Material Constraints
Material constraints result from the present and past political decisions. Thus, they define the limits of the game. As Marco Papic says:
Our preferences are optional and subject to material constraints, while the material constraints are neither optional nor subject to our preferences.
So, what are the US political system constraints now:
Ever-growing debt and budget deficit
Increasing internal political division
Transition from unipolar to multipolar world
Structural inflation as a higher-order consequence of the above
Those four variables are here, and game participants do not have the power to change them rapidly. Political players can ignore them, but the cost of a decision is unbearably high. This is not to say Harris or Trump will act most rationally. I guess their actions will swing between rational irrationality at best and irrational irrationality at worst.
Every mentioned constraint is a symptom of our place in the macro-historical picture.
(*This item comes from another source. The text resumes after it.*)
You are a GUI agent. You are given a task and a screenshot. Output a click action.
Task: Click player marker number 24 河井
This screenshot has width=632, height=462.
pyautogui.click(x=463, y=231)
In the 2020s, a few macro cycles reach inflection points:
The Fourth Turning, described by Strauss and Howe
The Elite Overproduction cycle described by Peter Turchin
Long Term deb cycle described by Ray Dalio
Their convergence point I call it The Great Intersection:
More on the macro-historical cycles can be read here.
The four variables—debt, division, multipolarity, and inflation—determine the game's material constraints. Regardless of who wins the elections, he or she must play according to those limitations.
However, there is an important detail. One of every several political games is won by individuals who do not care about material constraints. Such people live in the realm of ideas disconnected from physical reality.
A case in point is communist regimes. The rulers ignore the tangible world and take preposterous measures with horrendous outcomes. Think about Maoist China and the “Smash Sparrows Campaign.”
Eurasian tree sparrows were targeted because Mao believed they ate grain seeds, depriving people of food. This belief was based on an incomplete understanding of the sparrows' diet and ecological role.
The campaign was widespread and effective. Estimates suggest that hundreds of millions of sparrows were killed; some sources cite up to 1 billion.
Typical for every authoritarian regime is to create contests with perverse incentives. That story is not an exception. The government held contests and rewarded individuals, schools, and organizations that killed the most sparrows.
The consequences struck. The near extinction of sparrows led to a severe ecological imbalance. Without sparrows to control their population, insects like locusts multiplied rapidly, causing massive crop destruction.
The outcome was a widespread famine. The ecological disruption caused by the sparrow campaign, combined with other factors of the Great Leap Forward, contributed to the Great Chinese Famine from 1959 to 1961. Estimates of the death toll range from 15 to 45 million people.
The probabilities of the communist US scenario are neither too low to discard nor too high to estimate precisely. In conclusion, a scenario where the Democrats go full Marx has a probability below 20%. This figure does not imply the odds are one-fifth precisely. It is a reminder that political absurdities are among the possible outcomes, so we can not neglect them.
Democrats going hard-core commie falls into the category of known-unknown scenarios. For today’s article, I will focus on boring scenarios based on material constraints—in other words, known-known scenarios.
Potential Scenarios
Every outcome will impact the following:
The US internal politics
The US foreign affairs
The US financial markets
This is the simplistic view. In reality, the US election will affect global politics and markets. However, magnitude and intensity will differ depending on the winner.
In the next few paragraphs, I will present my limited, biased, and probably incorrect view of (geo)politics and markets.
Internal politics
Harris's win is the only scenario that may lead to the worst outcome: the US becoming a communist state. I bet Harris and her handlers will test how susceptible the population is. Nevertheless, they will face fierce resistance. This means a more profound division between blue and red states.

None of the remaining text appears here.